En 2014, la Russie annexait la Crimée et ouvrait un conflit armé séparatiste au Donbass. Des flots d’Ukrainiens déplacés devenaient des réfugiés dans leur propre pays, laissant derrière eux un territoire déserté où se poursuivaient les combats. Peu à peu apparaissait une zone grise, coincée à l’Est entre les positions séparatistes pro-russes et celles de l'armée ukrainienne : un quasi no man’s land, pourtant encore peuplé de ceux qui n’ont pas pu ou voulu partir. Sergueïtch et Pachka sont ainsi les derniers habitants de leur petit village. Contraints de s’entraider malgré leur ancienne inimitié, ils y survivent d’expédients dans les conditions les plus précaires, au son de la perpétuelle canonnade qui tonne à proximité et leur envoie de temps à autre quelques obus perdus. Un printemps, Sergueïtch, apiculteur de profession, entreprend de déplacer temporairement ses ruches vers un endroit plus calme. Tractant sa remorque au volant de sa vieille voiture, le voilà lancé dans un périple qui le mènera, à travers les riantes prairies d’Ukraine, jusqu’aux montagnes de Crimée. Son voyage lui fait prendre conscience de la complexité du conflit russo-ukrainien, quand, où qu’il aille, la présence et la surveillance russes ne lui laissent aucun répit.
Cette histoire est d’abord celle de la vie quotidienne dans une zone que les différents accords de cessez-le-feu ne sont pas parvenus à pacifier. A l’époque de la narration, cela fait quatre ans qu’une guerre larvée y maintient les populations restées sur place dans l’insécurité et la précarité, si bien que, uniquement préoccupées de leur survie au jour le jour, elles en viennent à subir comme une fatalité l’absurdité de leur situation. Sergueïtch et Pachka tentent ainsi, envers et contre tout, de maintenir un semblant de normalité malgré le dérèglement ambiant, s’attachant avec simplicité et bonne humeur à la routine qui leur permet de tenir. Entre leurs souvenirs et leurs rêves, la débrouillardise, le troc et l’amitié, ils font preuve d’une capacité d’adaptation aussi joyeuse que pragmatique, au fil d’une narration qui parvient même à être drôle.

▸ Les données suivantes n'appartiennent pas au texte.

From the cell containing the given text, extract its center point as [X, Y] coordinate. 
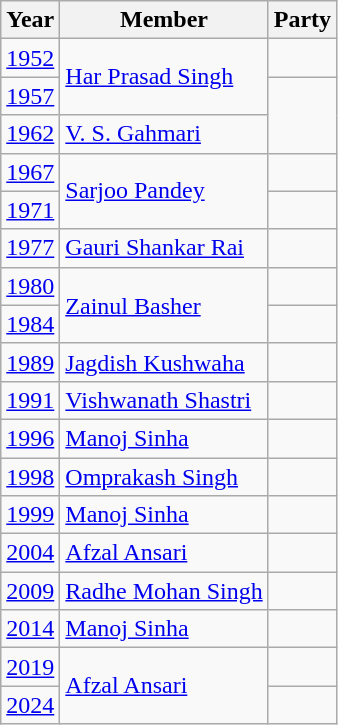
1999 [30, 515]
1952 [30, 58]
Sarjoo Pandey [164, 191]
Vishwanath Shastri [164, 400]
1989 [30, 362]
1977 [30, 248]
1991 [30, 400]
1971 [30, 210]
1957 [30, 96]
2004 [30, 553]
1980 [30, 286]
Party [302, 20]
Year [30, 20]
V. S. Gahmari [164, 134]
2014 [30, 629]
2024 [30, 705]
Member [164, 20]
1984 [30, 324]
1998 [30, 477]
Har Prasad Singh [164, 77]
2019 [30, 667]
1996 [30, 438]
Zainul Basher [164, 305]
1962 [30, 134]
2009 [30, 591]
Radhe Mohan Singh [164, 591]
Gauri Shankar Rai [164, 248]
1967 [30, 172]
Jagdish Kushwaha [164, 362]
Omprakash Singh [164, 477]
From the cell containing the given text, extract its center point as (x, y) coordinate. 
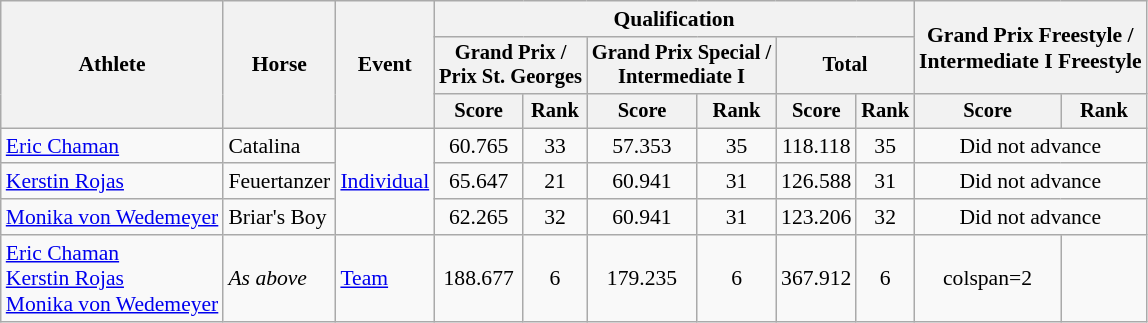
65.647 (478, 182)
Qualification (674, 19)
Catalina (279, 146)
60.765 (478, 146)
33 (555, 146)
Eric Chaman (112, 146)
62.265 (478, 217)
Eric ChamanKerstin RojasMonika von Wedemeyer (112, 278)
Briar's Boy (279, 217)
Athlete (112, 64)
Event (384, 64)
Horse (279, 64)
Feuertanzer (279, 182)
Grand Prix /Prix St. Georges (510, 66)
Kerstin Rojas (112, 182)
118.118 (816, 146)
188.677 (478, 278)
Grand Prix Special /Intermediate I (682, 66)
colspan=2 (988, 278)
Total (845, 66)
123.206 (816, 217)
367.912 (816, 278)
57.353 (642, 146)
Team (384, 278)
179.235 (642, 278)
Grand Prix Freestyle /Intermediate I Freestyle (1030, 48)
126.588 (816, 182)
21 (555, 182)
Individual (384, 182)
Monika von Wedemeyer (112, 217)
As above (279, 278)
Determine the (X, Y) coordinate at the center of the cell enclosing the given text.  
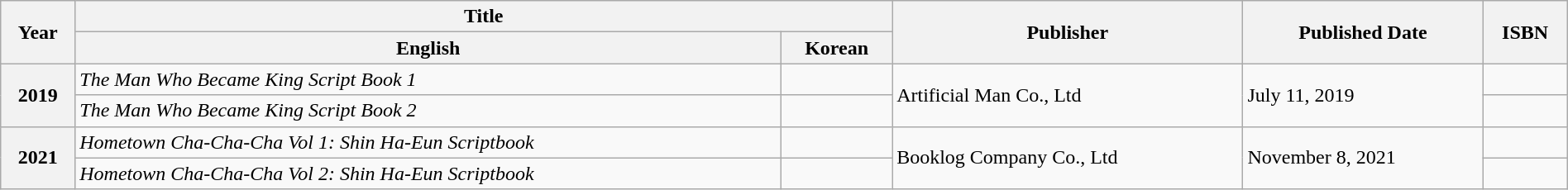
The Man Who Became King Script Book 2 (428, 111)
English (428, 48)
July 11, 2019 (1363, 95)
Artificial Man Co., Ltd (1068, 95)
2019 (38, 95)
Hometown Cha-Cha-Cha Vol 2: Shin Ha-Eun Scriptbook (428, 174)
Publisher (1068, 32)
2021 (38, 158)
Year (38, 32)
Korean (837, 48)
ISBN (1525, 32)
Hometown Cha-Cha-Cha Vol 1: Shin Ha-Eun Scriptbook (428, 142)
November 8, 2021 (1363, 158)
Booklog Company Co., Ltd (1068, 158)
Title (484, 17)
The Man Who Became King Script Book 1 (428, 79)
Published Date (1363, 32)
Determine the (X, Y) coordinate at the center of the cell enclosing the given text.  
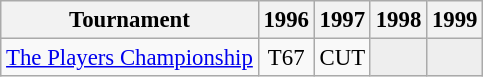
1999 (455, 20)
T67 (286, 58)
1996 (286, 20)
1997 (342, 20)
CUT (342, 58)
Tournament (130, 20)
1998 (398, 20)
The Players Championship (130, 58)
For the text-containing cell, return its midpoint in [X, Y] coordinate format. 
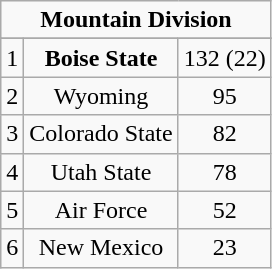
Mountain Division [136, 20]
95 [224, 96]
78 [224, 172]
132 (22) [224, 58]
6 [12, 248]
4 [12, 172]
1 [12, 58]
2 [12, 96]
Air Force [101, 210]
Wyoming [101, 96]
52 [224, 210]
Utah State [101, 172]
New Mexico [101, 248]
Colorado State [101, 134]
Boise State [101, 58]
82 [224, 134]
3 [12, 134]
5 [12, 210]
23 [224, 248]
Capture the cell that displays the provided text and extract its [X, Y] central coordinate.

Pourtant, aussi ingénu soit-il quant aux motivations politiques qui le dépassent, Sergueïtch ne peut que constater la terrible réalité de son pays, au fur et à mesure de l’avancement de son voyage. Malmené aux postes-frontières qui séparent désormais l’Ukraine du Donbass et de la Crimée, considéré avec méfiance par ses compatriotes parce qu’il vient de cette région du Donbass en partie acquise à la Russie, il découvre les persécutions perpétrées par les Russes en Crimée à l’encontre des minorités tatares, et surtout l’inquiétante omniprésence de l’oeil de Moscou, qui jusqu’au plus profond des montagnes, à lui qui ne se préoccupe que du bien-être de ses abeilles, ne cessera de lui adresser de menaçants signaux de surveillance.
De la désolation de la périlleuse zone grise du Donbass au contact direct avec les autorités russes en Crimée, monte peu à peu le dérangeant sentiment d’une menace généralisée, alors que face aux pressions et aux intimidations à peine voilées subies par Sergueïtch, l’on réalise à ses côtés à quel point l’ombre du grand frère russe pèse sur l’Ukraine, et même sur le plus insignifiant de ses habitants. Et, tandis que l’humanité de ce si modeste personnage apparaît de plus en plus fragile et impuissante face à l’impitoyable arrogance des fonctionnaires russes qui se jouent de lui, qui plus est à la lumière des évènements survenus depuis l’écriture de ce livre, l’on en vient à considérer l’Ukraine de ce récit comme la souris convoitée de longue date par le chat. Un chat embusqué dans l'attente de son heure… Coup de coeur.